What Dialects Need From Binding

All you can do with a function is call it. So you've accomplished the hole punching, but at the cost of becoming a black box.

(I wrote the post showing COLLECT and KEEP's implementation to point out that we did already have instances where LAMBDA was used to do the binding work. For that case it works...though it may not be the most efficient way to go about it. But other cases might not be able to use the approach.)

If you're assembling a block with the goal of passing it to a dialect, then such black boxes undermine its ability to interpret that block under the meanings it wants.

A block which has been assembled/composed together where some slots were UNUSE'd via a binding instruction (that IN can coalesce) can still be enumerated and treated as a dialect... with contents inspected literally to implement a mini language, while DO-ing and GET-ing some parts of the structue.

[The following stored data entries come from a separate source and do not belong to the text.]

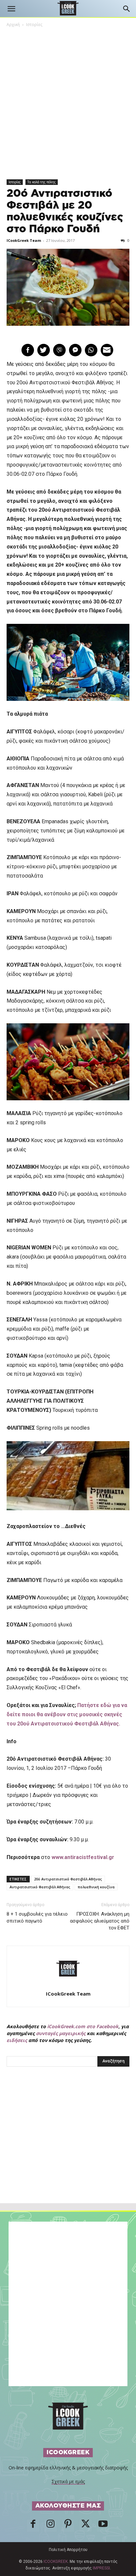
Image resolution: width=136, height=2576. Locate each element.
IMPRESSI (101, 2568)
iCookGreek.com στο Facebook (83, 2026)
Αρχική (13, 24)
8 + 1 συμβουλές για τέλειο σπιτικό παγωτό (37, 1917)
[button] (11, 9)
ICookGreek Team (24, 240)
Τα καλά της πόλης (41, 182)
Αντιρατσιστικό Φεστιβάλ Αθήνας (40, 1886)
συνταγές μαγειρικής (60, 2033)
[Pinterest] (68, 2525)
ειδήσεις (17, 2040)
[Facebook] (33, 2525)
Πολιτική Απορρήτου (68, 2549)
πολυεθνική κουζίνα (96, 1886)
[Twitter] (85, 2525)
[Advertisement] (68, 2149)
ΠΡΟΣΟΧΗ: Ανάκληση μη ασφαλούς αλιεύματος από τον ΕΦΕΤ (99, 1921)
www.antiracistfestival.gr (82, 1857)
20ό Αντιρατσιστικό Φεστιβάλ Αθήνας (68, 1878)
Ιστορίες (34, 24)
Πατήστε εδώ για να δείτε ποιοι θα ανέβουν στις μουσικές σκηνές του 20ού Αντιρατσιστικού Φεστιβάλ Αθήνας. (67, 1714)
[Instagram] (50, 2525)
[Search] (127, 9)
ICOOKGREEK (56, 2561)
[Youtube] (103, 2525)
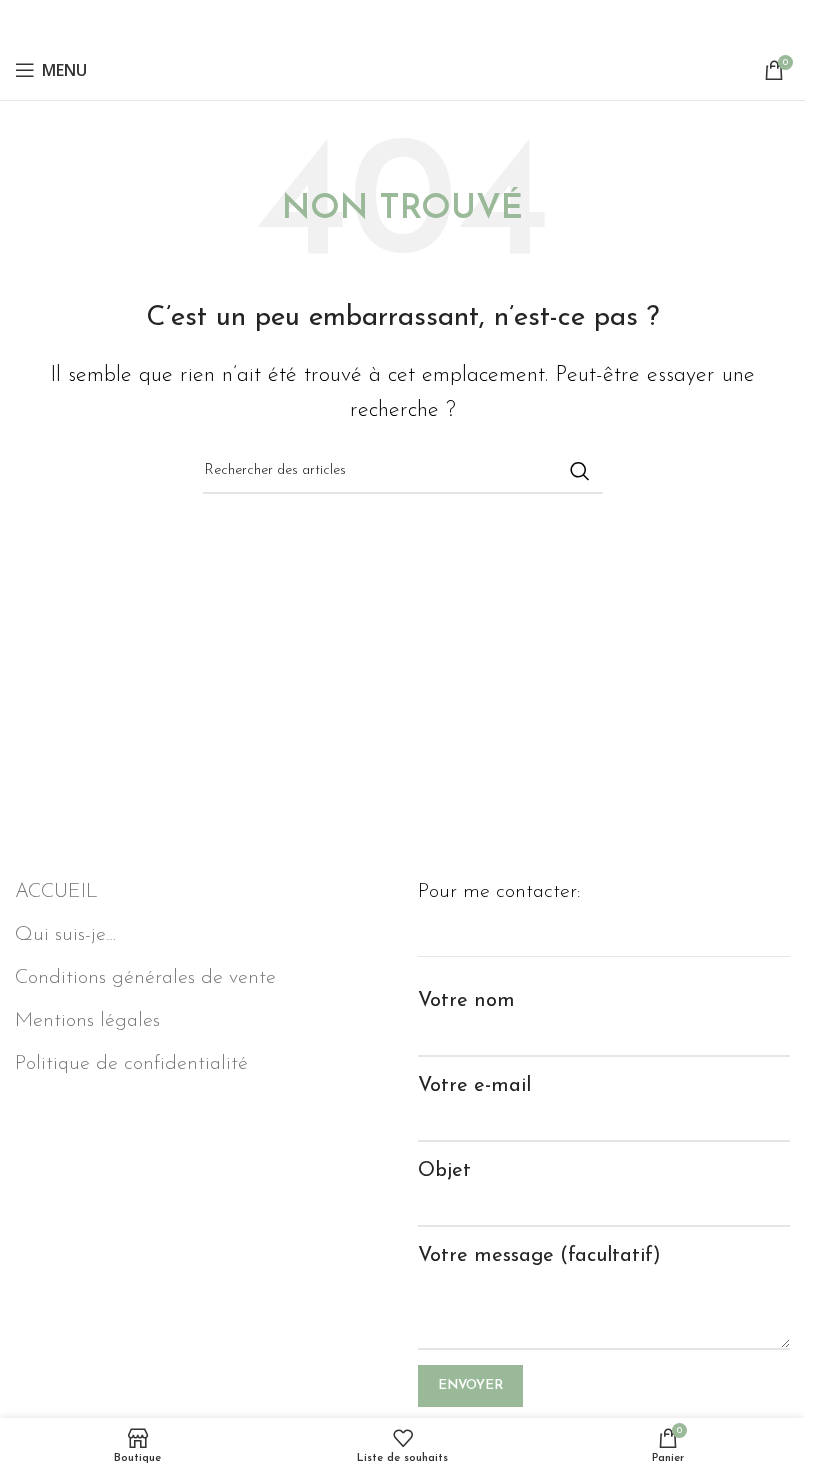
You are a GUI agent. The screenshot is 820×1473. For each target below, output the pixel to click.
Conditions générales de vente (145, 978)
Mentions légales (87, 1021)
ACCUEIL (56, 892)
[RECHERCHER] (580, 471)
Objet (444, 1171)
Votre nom (466, 1001)
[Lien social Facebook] (403, 20)
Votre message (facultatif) (539, 1256)
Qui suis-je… (65, 935)
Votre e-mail (474, 1086)
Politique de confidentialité (131, 1064)
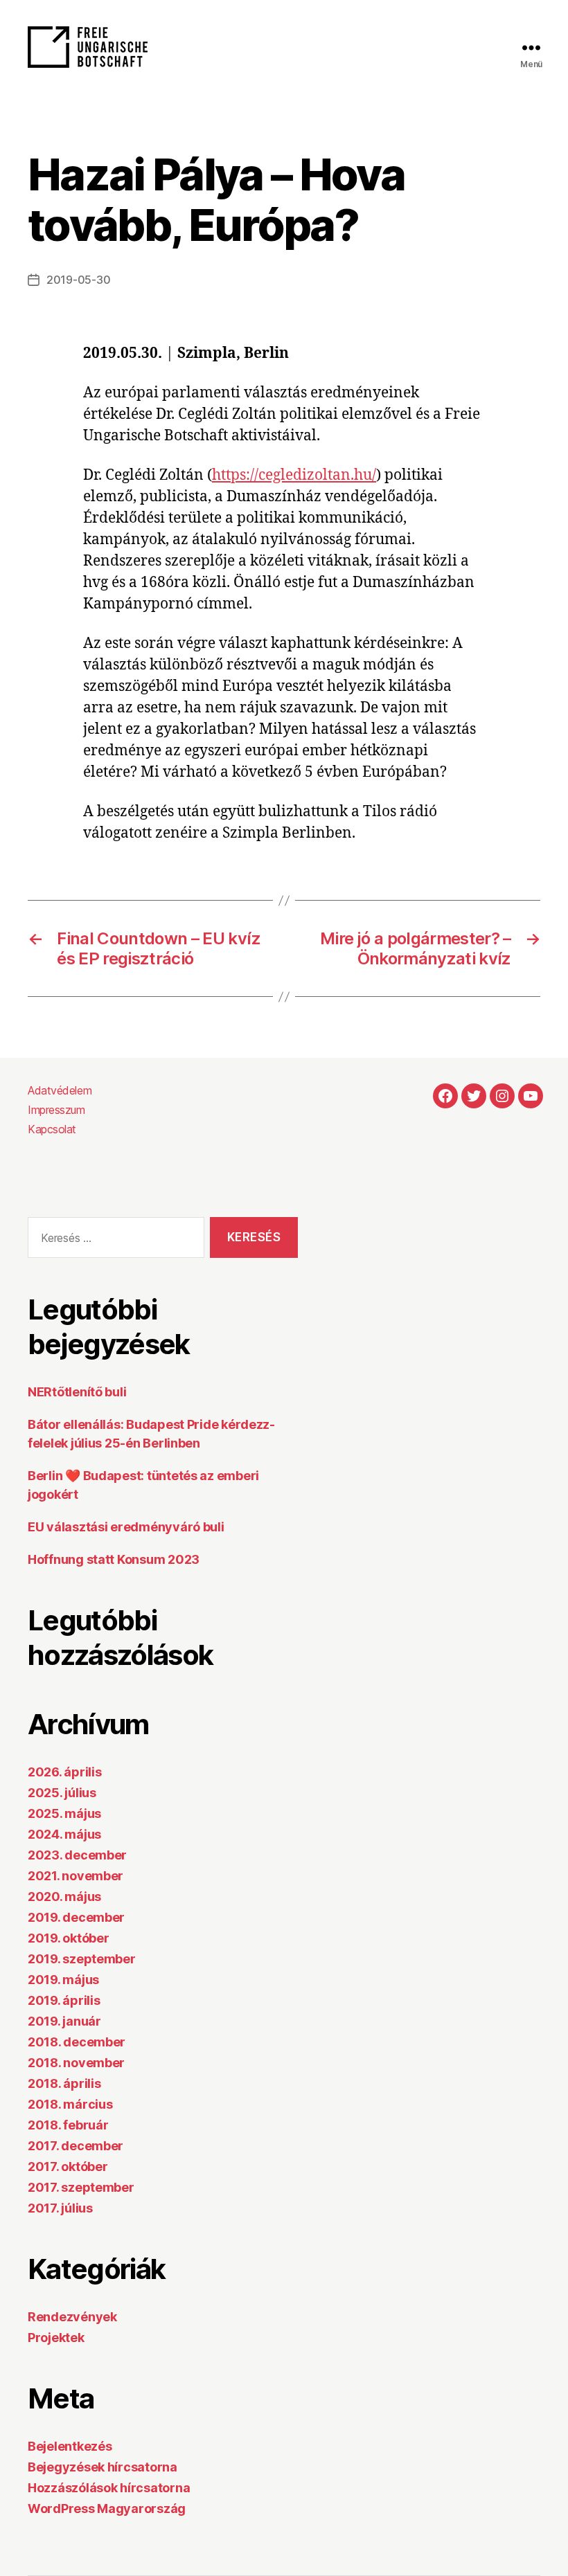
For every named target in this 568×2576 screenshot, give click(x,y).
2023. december (77, 1855)
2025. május (64, 1813)
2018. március (70, 2104)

Beyond not being a fit for when blocks are the desired currency, functions also bring in performance implications. They've historically made a deep copy of their bodies. If they did not:

>> block: [print "Hello"]

>> foo: func [] block

>> append block [print "World"]

>> bar: func [] block

>> foo
Hello World

>> bar
Hello World

That copy has an associated cost. We could say "that's not a bug, it's a feature" and that it's the responsibility of the user to make their own copies in this situation. Or perhaps the block just becomes deep locked on function creation, to force you to make copies if you want to modify. (Copying has historically served a dual purpose of allowing the copied body to cache the binding relationship of deep-walked words for arguments and locals to the function, but that may be unnecessary/impossible in the pure virtual binding model.)

Even so, implementing UNUSE via a function would add expense, as it needs to build the function and then build a frame to invoke. A binding instruction that IN understands as part of the specifier chain would presumably be a lot more efficient.